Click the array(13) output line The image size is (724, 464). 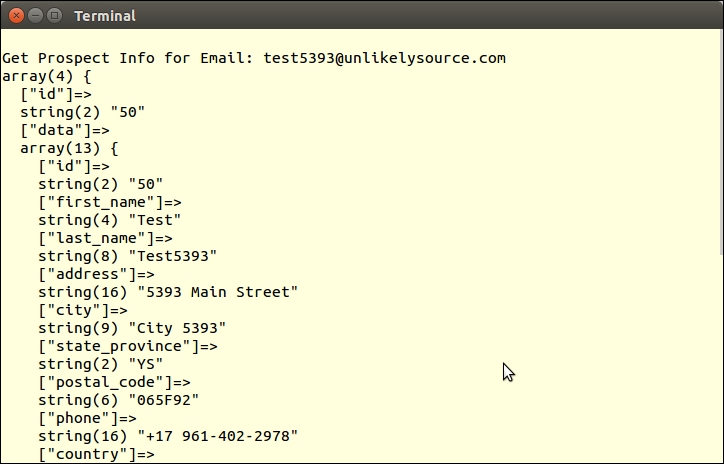[x=69, y=148]
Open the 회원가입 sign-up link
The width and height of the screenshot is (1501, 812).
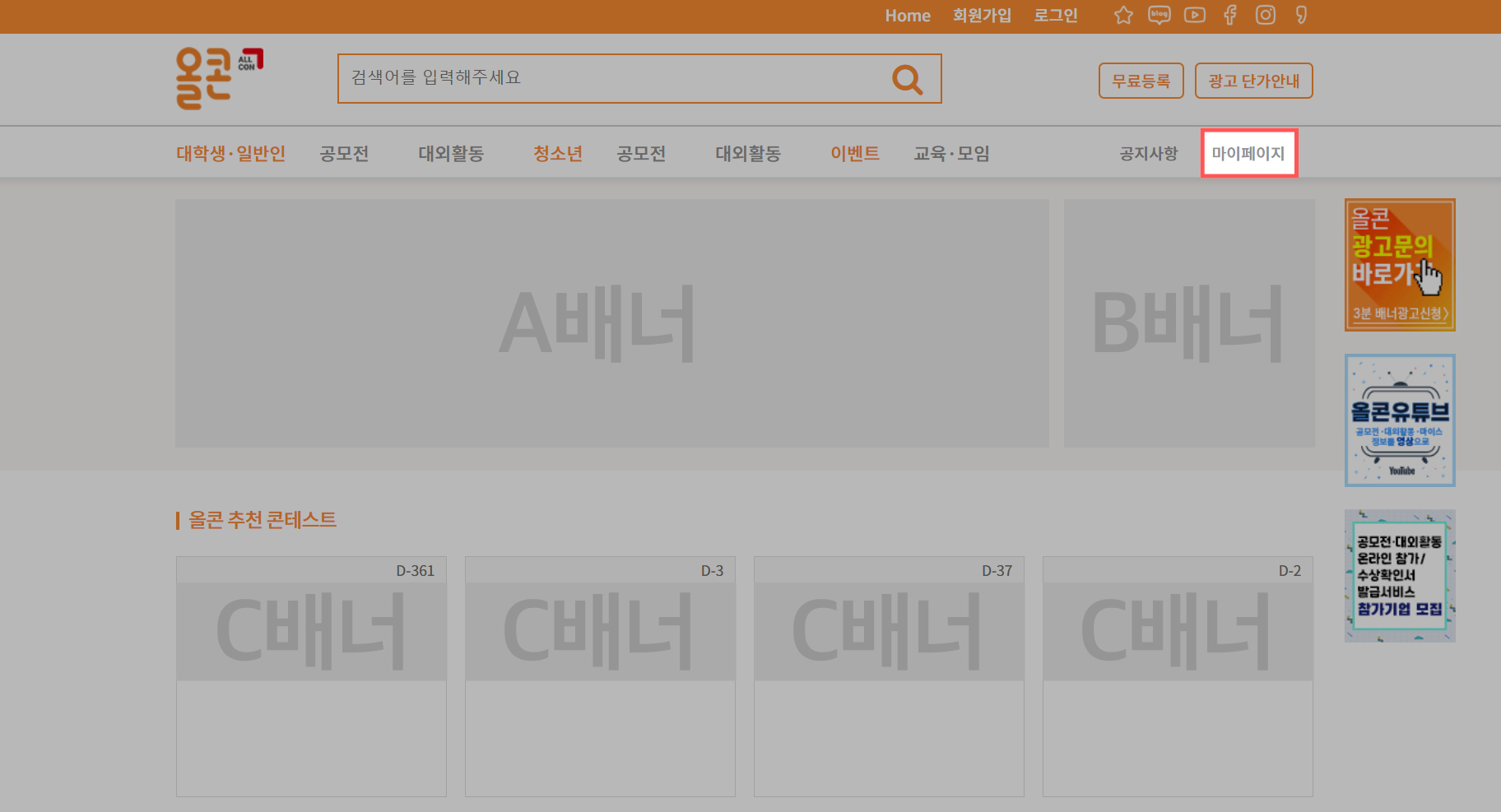[x=981, y=16]
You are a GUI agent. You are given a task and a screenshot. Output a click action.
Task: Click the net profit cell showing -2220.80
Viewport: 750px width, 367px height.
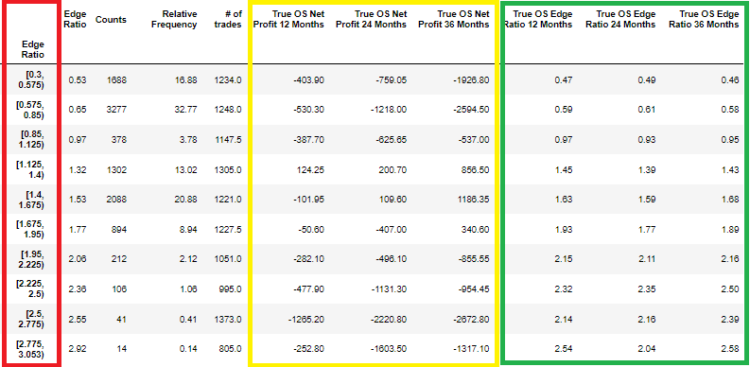388,319
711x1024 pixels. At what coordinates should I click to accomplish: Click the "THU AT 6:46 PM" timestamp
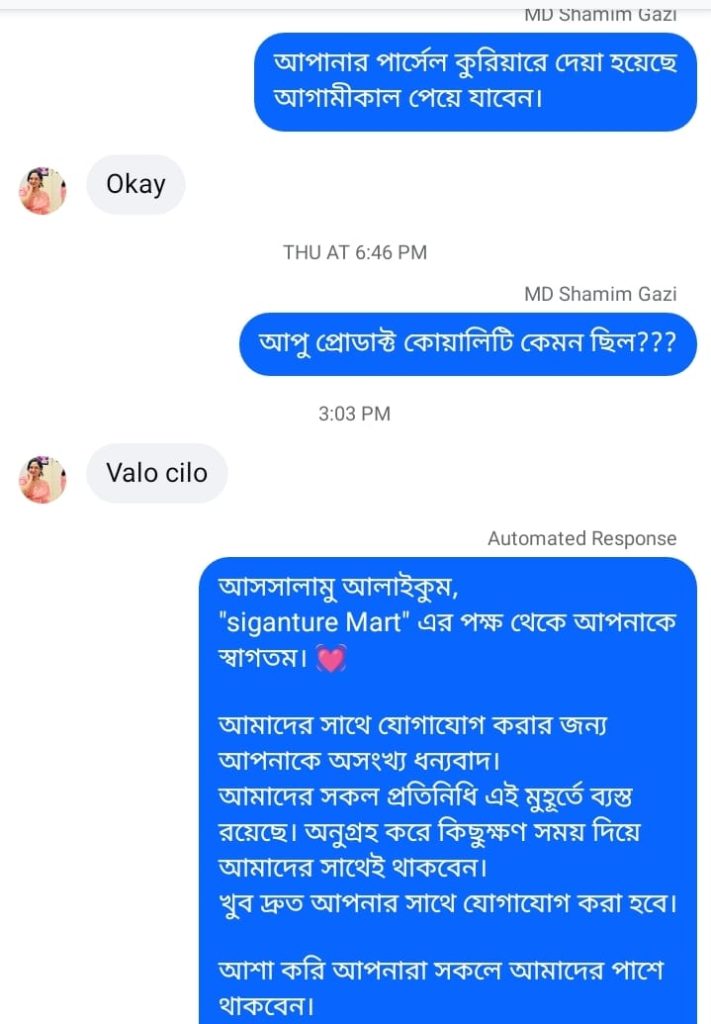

**Assignment:** In the records above, find the line containing "The width and". Reproduce it and every line after it through the last line, omitting pictures.

**Solution to this task:**
The width and height of the screenshot is (1501, 812).
[x=981, y=16]
You are a GUI agent. You are given a task and a screenshot. Output a click action.
Task: Click the net profit cell showing -2220.80
Viewport: 750px width, 367px height.
388,319
711x1024 pixels. At what coordinates should I click to accomplish: Click the "THU AT 6:46 PM" timestamp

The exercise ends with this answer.